The film itself did not disappoint. With unprecedented levels of hype surrounding the first Star Wars film in a decade, it had a lot to live up to, but it was funny and enthralling in equal measure, with just enough overt nostalgia to make Darth Vader himself weepy.
EXCITED THEY ARE! Keen fans at the midnight screening
Debutants John Boyega and Daisy Ridley, who play Finn and Rey, complement the grizzly return of Harrison Ford as Hans Solo and Abrams’ Chewbacca seems to have spent ten years in drama school as the Wookie almost stole the show with his frequent hilarious interventions.
Ford’s role is no cameo and he retains the cynical humour that endeared him to audiences of the original trilogy, Boyega too is brilliantly comical and convincing as a Stormtrooper disillusioned with the Third Reich-esque First Order.
NO DROIDS ALLOWED! Fans had the chance to drink in Star Wars themed surroundings
Daisy Ridley, whose previous ‘big break’ came in BBC’s Casualty, is exceptional as heroine Rey, dragging the occasionally hapless Finn along, while the Rey, Solo, Chewbacca, Finn foursome works better than any since A New Hope.

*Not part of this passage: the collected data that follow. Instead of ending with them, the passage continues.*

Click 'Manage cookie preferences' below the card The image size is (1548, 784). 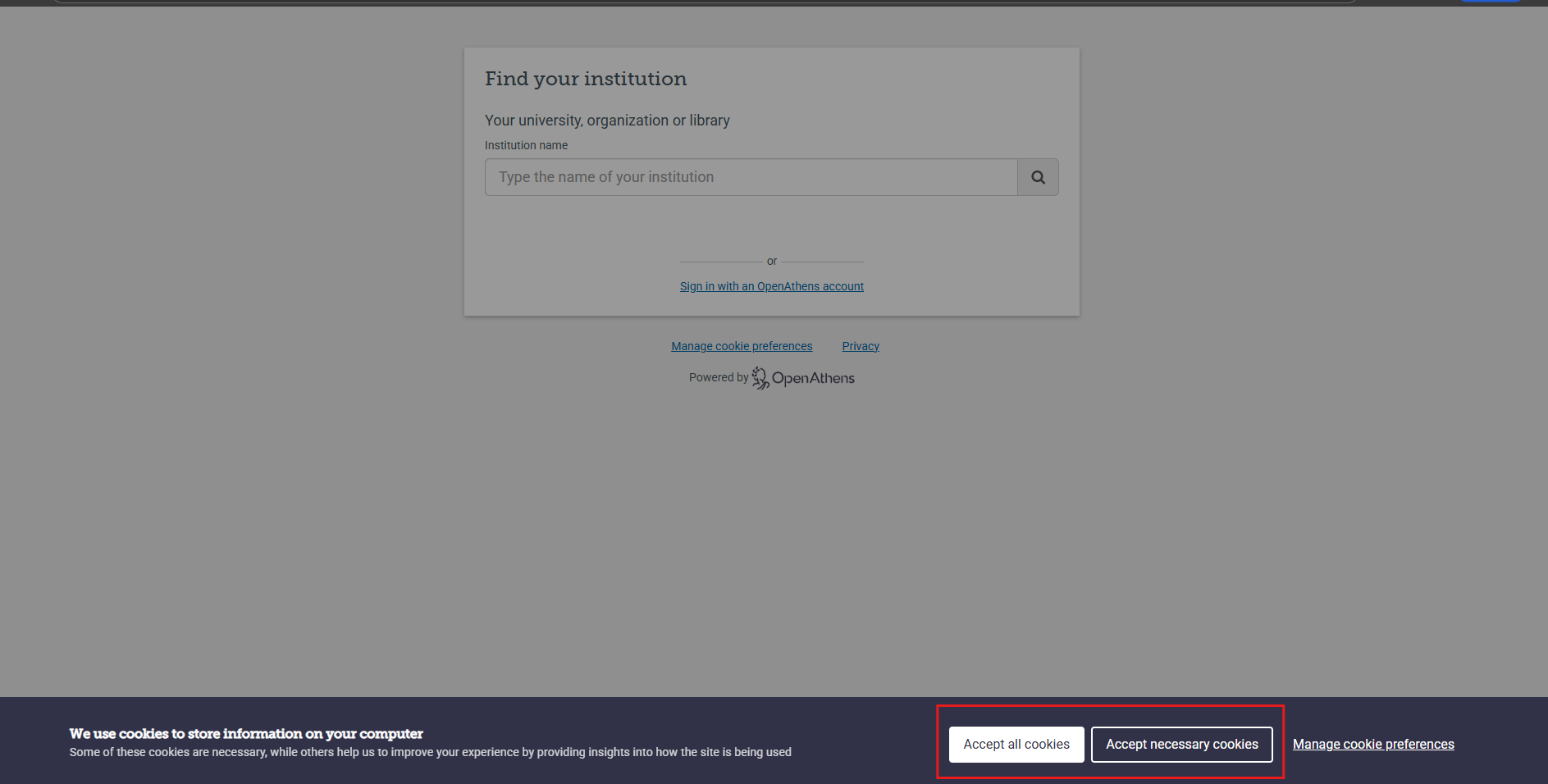point(741,345)
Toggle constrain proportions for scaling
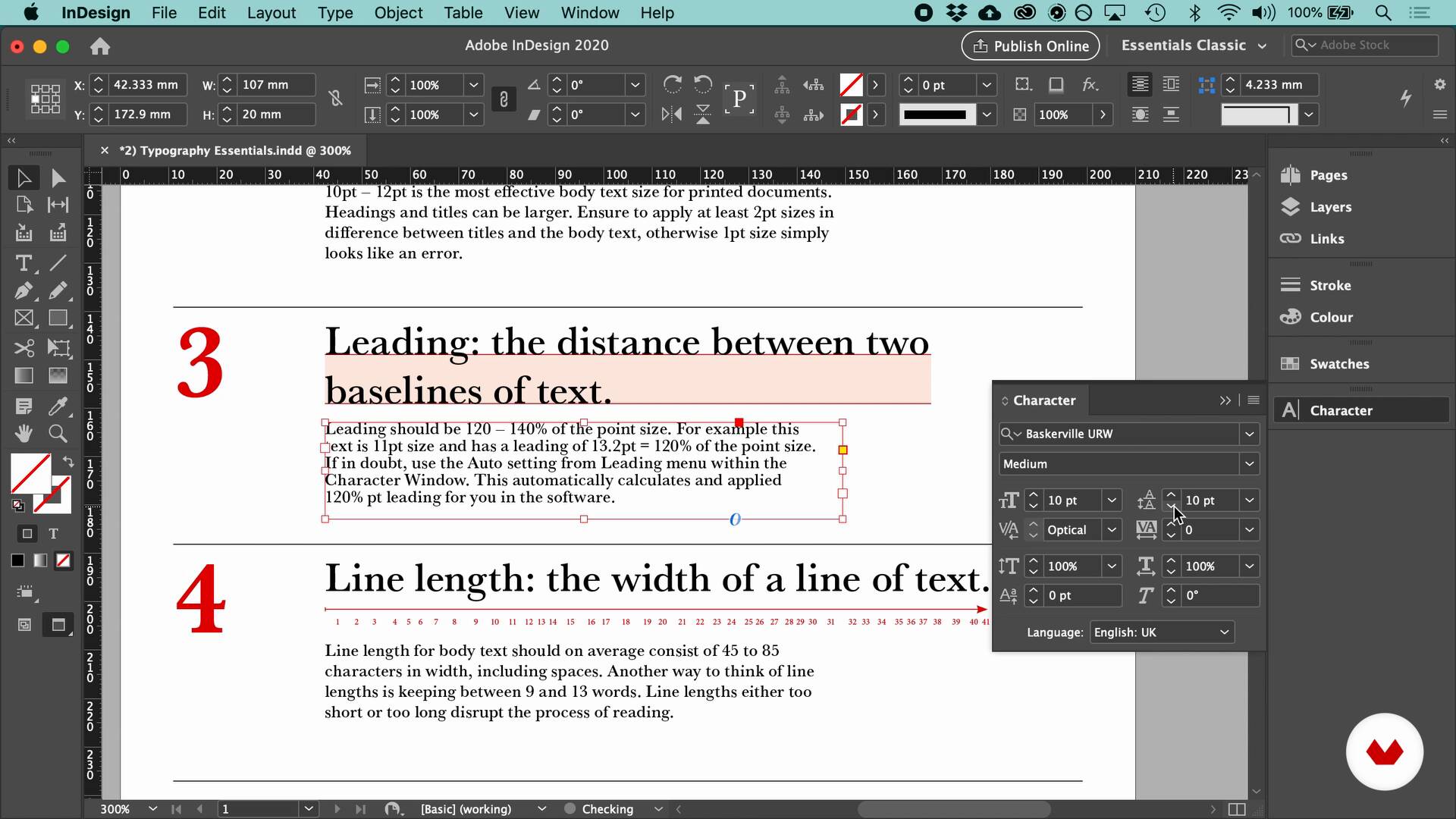The width and height of the screenshot is (1456, 819). coord(504,99)
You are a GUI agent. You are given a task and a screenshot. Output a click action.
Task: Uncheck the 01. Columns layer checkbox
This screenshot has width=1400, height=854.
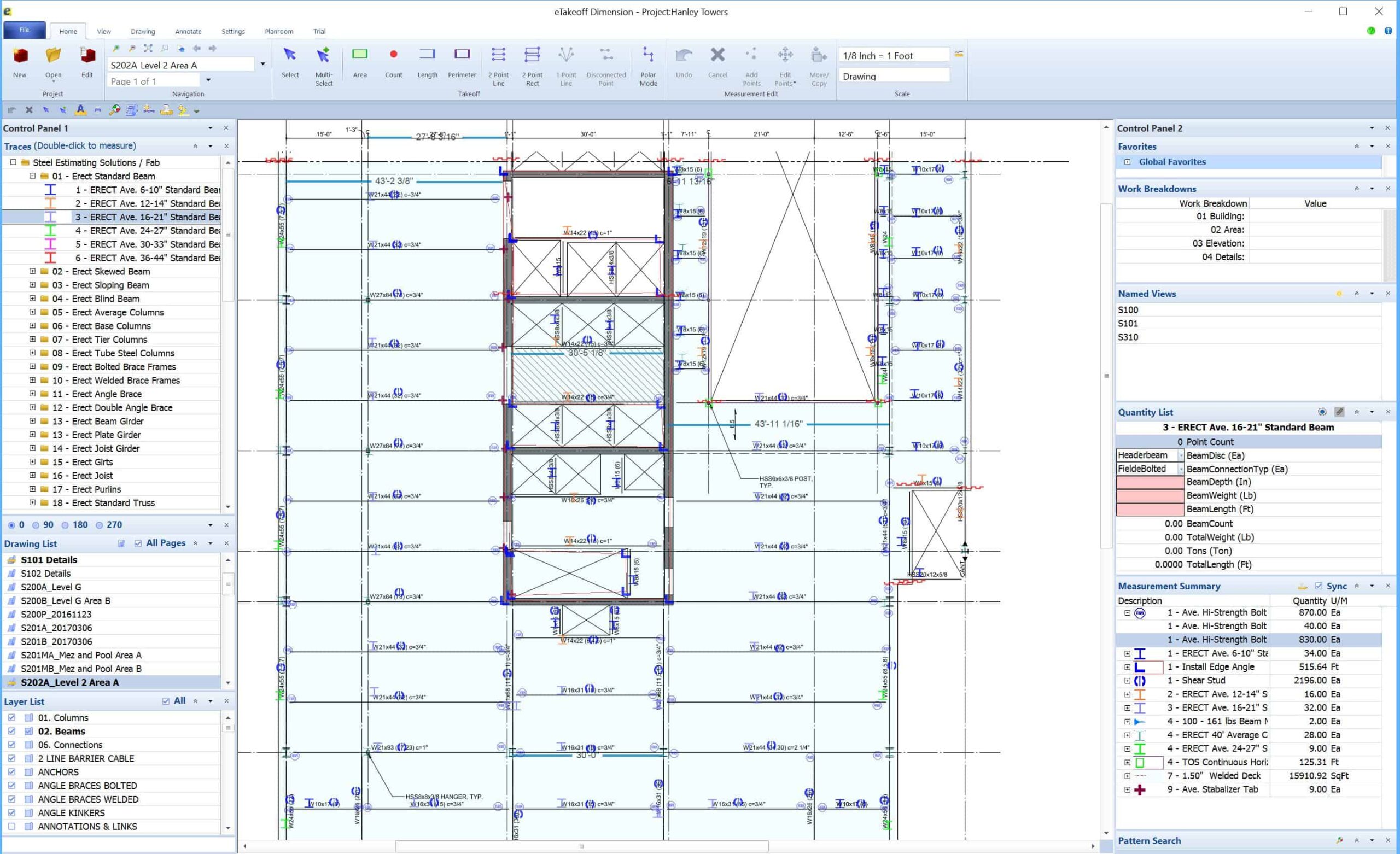tap(11, 718)
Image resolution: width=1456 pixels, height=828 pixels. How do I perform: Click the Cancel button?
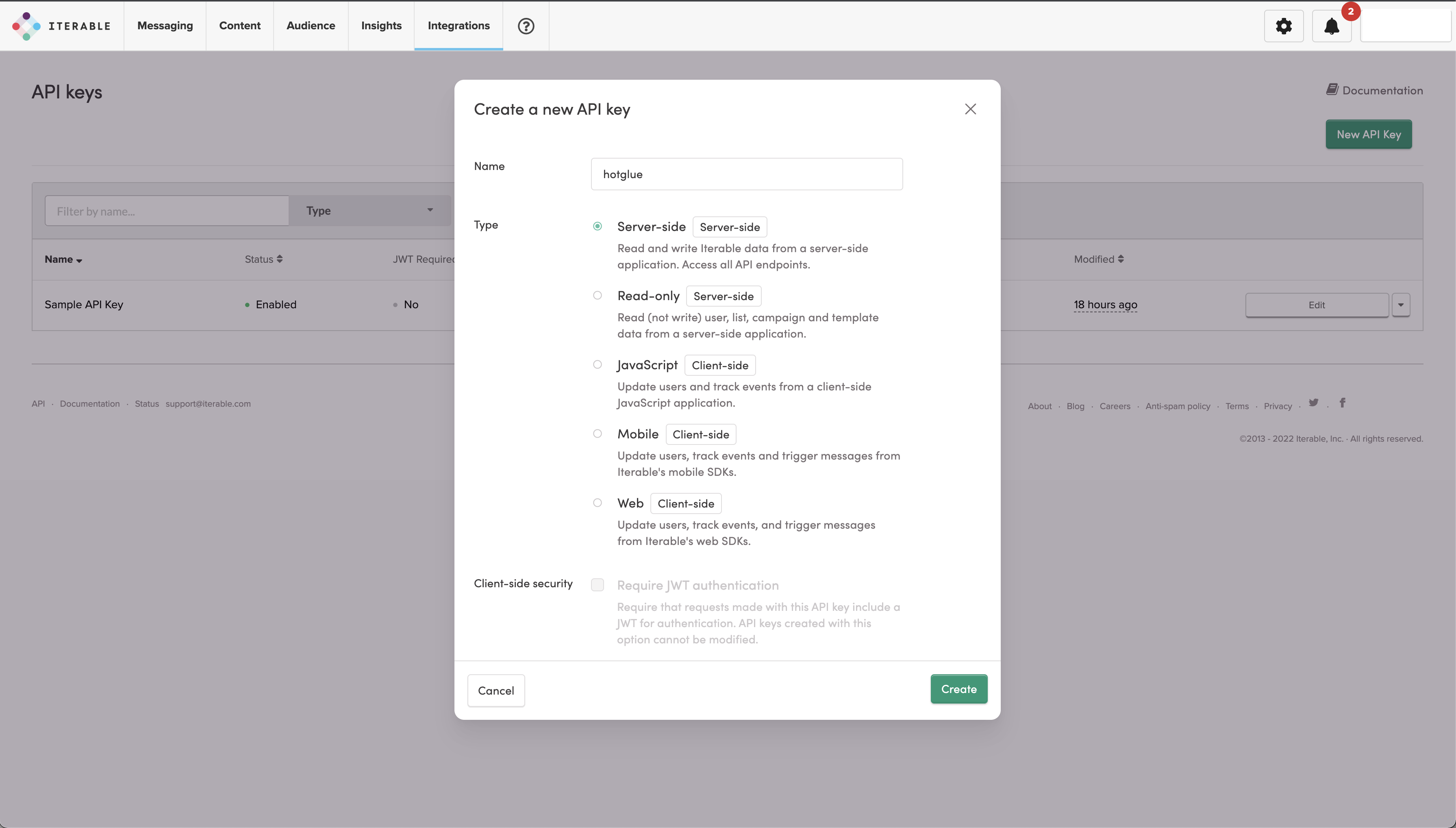(x=495, y=691)
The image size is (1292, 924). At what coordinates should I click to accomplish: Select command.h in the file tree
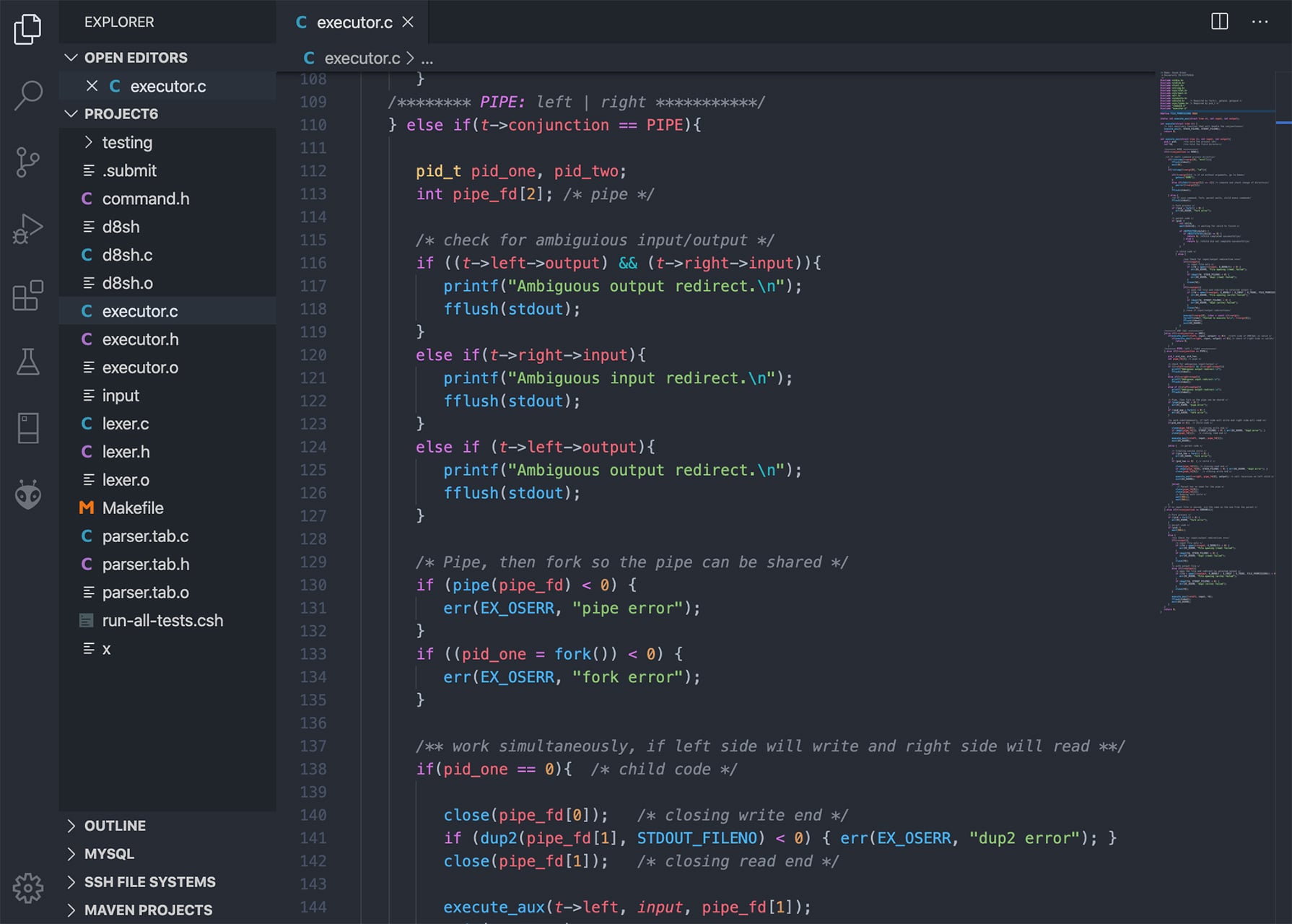(x=145, y=199)
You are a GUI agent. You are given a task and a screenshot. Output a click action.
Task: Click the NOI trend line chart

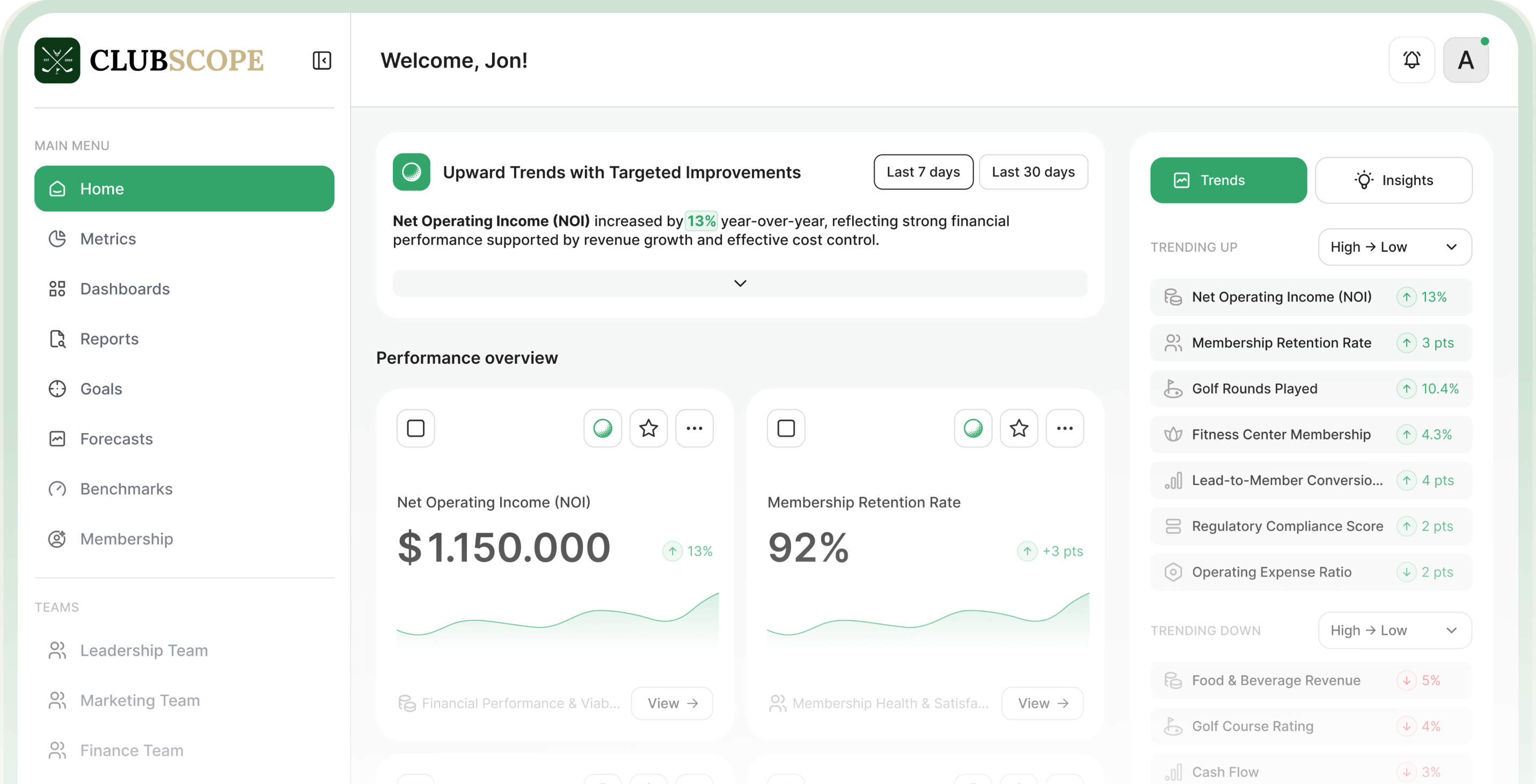[558, 620]
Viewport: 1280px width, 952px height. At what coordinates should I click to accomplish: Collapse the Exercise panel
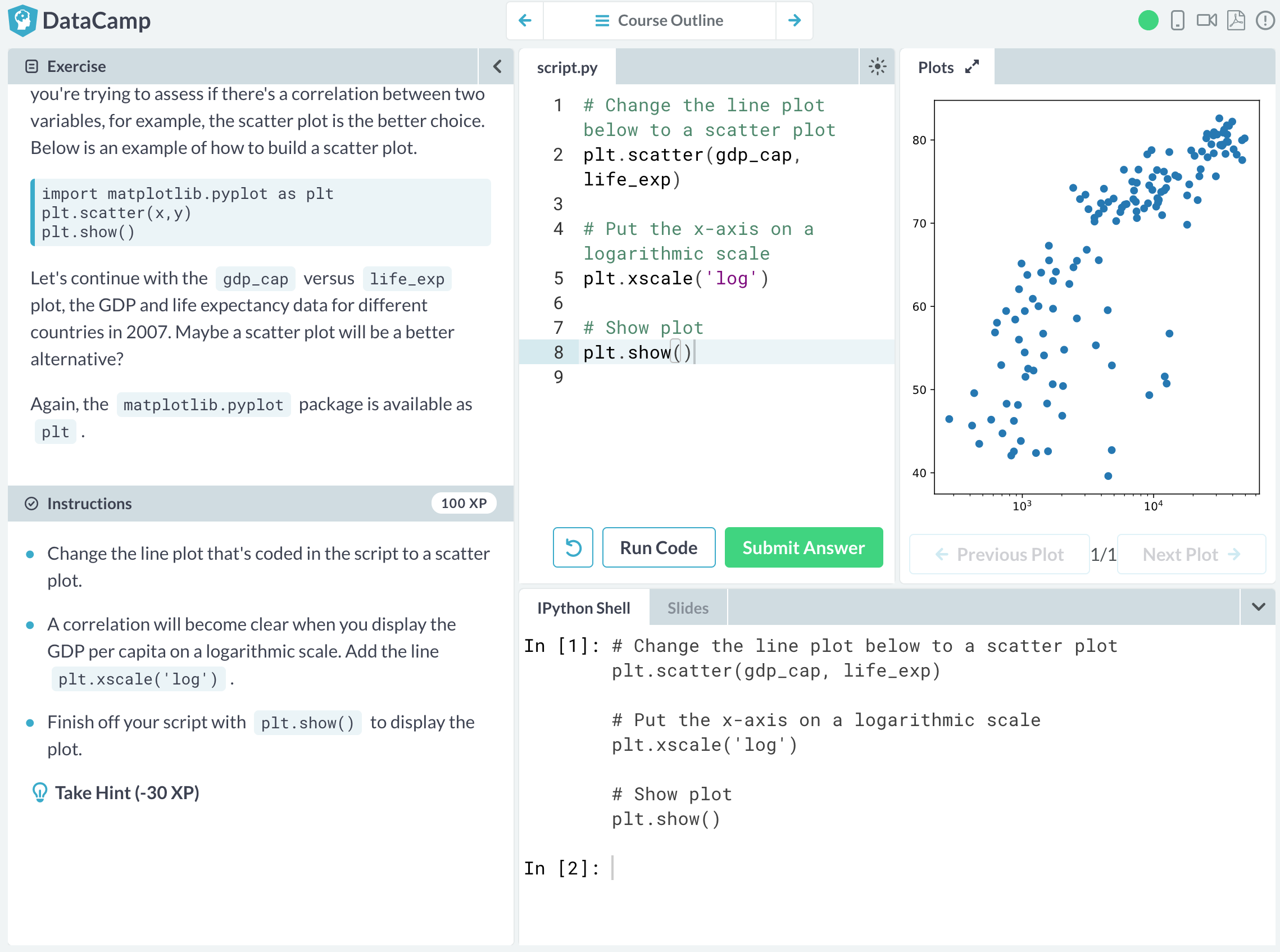pos(497,66)
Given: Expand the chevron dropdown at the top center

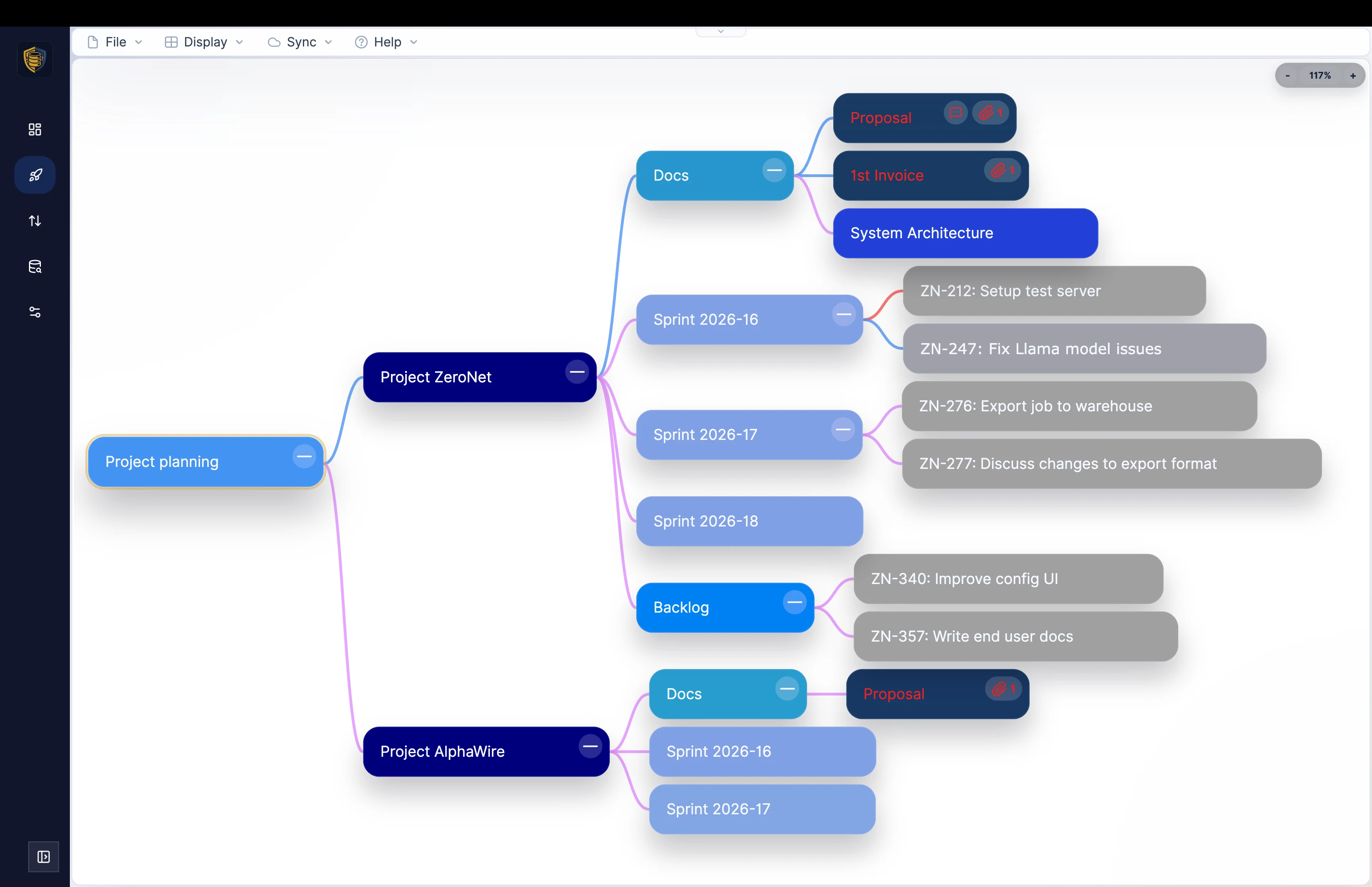Looking at the screenshot, I should [720, 31].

On the dark side Adam Driver as Kylo Ren is far more than a rehashed Darth Vader.
IN A CINEMA FAR FAR AWAY: Clapham Picturehouse decked out the interior with space kit
He is haphazardly human and far more vulnerable than his masked predecessor and his master ‘Snoke’, played by Andy Serkis (of Gollum fame), remains ominously absent throughout.
The icing on the cake is droid BB-8. Even the most optimistic fan could not have envisaged a fitting successor to R2D2, but Abrams’ robot is a spherical bundle of laughs, smiles and uniquely Star Wars moments of droid-heroism.
SPACESHIP: Fans had the chance to sit inside the Millennium Falcon
For hardcore and casual fans alike this is two hours very, very well spent and will join George Lucas’ original trilogy in being films we can watch, watch, and watch again.